Competition is a process of discovery, experimentation and imitation. Different
teams try their own ideas about the best strategies and techniques. The most
successful ones will tend to outperform others, forcing the competition to
imitate the successful strategies or discover new innovations which will put
them in the lead and raise the bar again.
It was this very process of experimentation and imitation that resulted in the
desegregation of baseball and other professional sports in America. When the
Brooklyn Dodgers came up with the "innovation" of hiring Jackie Robinson, the
first black player in the major leagues, they were breaking with tradition. But
Jackie Robinson’s talent raised the bar of competition. It became clear that
those who were willing to sign the best players around, regardless of race,
would have the competitive edge. Teams had to make the choice between
discriminating based on skin color on the one hand and winning on the other.
Slowly but surely, other teams started to sign talented black players and
eventually talented players from around the globe. Competition tends to select the best ideas and people regardless of entrenched interests and prejudices.
Analogously, economic competition among certain groups discovers who can do the
job best when it counts. Competitors continue to find ways of raising the bar
for their competition, who must then adapt to meet it or make way for someone
else. Just look at the statistics of professional athletes now compared to 100
years ago. The same improvements of quality (and prices) occur over time in a
free, competitive industry.
Some might argue that such experimentation could theoretically be carried out
within a single "cooperative" body, an all-encompassing mega-team, without
actual rivalry and the drive and incentive to win. But it is only
experimentation checked by the actual striving efforts between rival parties
that delivers the results. For instance, would the various teams in the National
League have admitted black players as early as they did had there not been a
real incentive to compete against one another and win?
But even though players on opposing teams compete against one another, it is an
interesting paradigm shift to realize that they also are cooperating with one
another. They are implicitly agreeing to play by the same rules — together. Such
cooperation is often taken for granted.
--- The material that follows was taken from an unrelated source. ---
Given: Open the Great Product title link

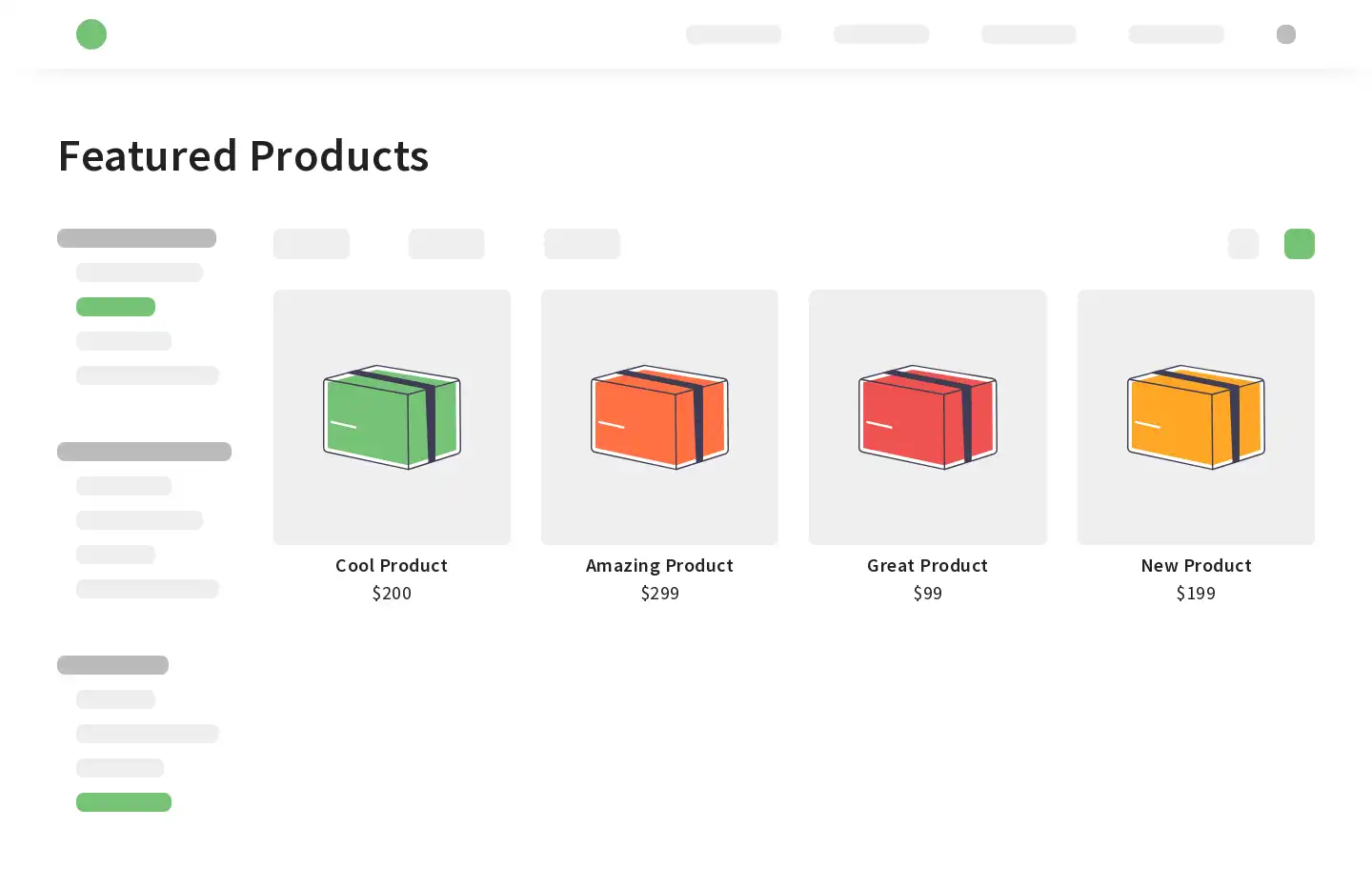Looking at the screenshot, I should 928,565.
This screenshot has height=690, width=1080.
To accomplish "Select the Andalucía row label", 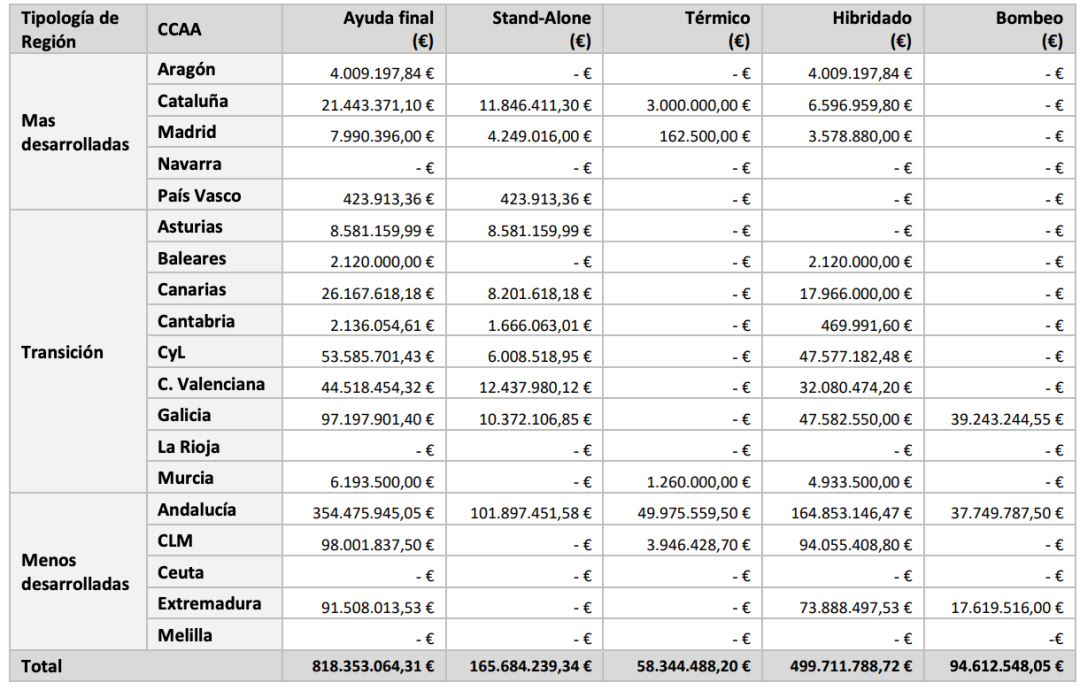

Although players may argue with umpires,
they eventually agree to abide by their calls. When they are judged to be "out,"
they do not obstinately stay on the base, unwilling to move, or break out into a
brawl; they do not ask for special dispensation from the rules in order to
impede a home run hitter from running around the bases. And if any of these
things ever do happen, that’s the point at which true competition has broken
down.
Underlying peaceful competition is peaceful cooperation. The cooperation at a
baseball game is not confined to players on the field. In fact, everyone in the
stadium is cooperating in order to come together to have a peaceful experience.
When you’re there, look down at all of the people sitting peacefully together.
It’s orderly, even if it’s a messy order. They are not orderly because the seats
are all set in rows, but because all the members of the audience are tacitly
agreeing to abide by rules, too. It is inspiring to try to think of all the
rules that they must follow for the event to be as orderly and coordinated as it
is. Have you ever watched a hotdog being passed down a row of strangers to get
from the vendor in the aisle to the guy who just bought it? The cooperation is
amazing. Like the market, a baseball game is a layer cake of competition and
cooperation.
Likewise, underlying the competition in society is a more fundamental system of
cooperation without which the competition could not function. Economic
competition, within the rules of respect for private property and individual
choice, is actually a process of peaceful cooperation among the members of
society that facilitates discovery about how they can best provide for one
another’s needs through the market.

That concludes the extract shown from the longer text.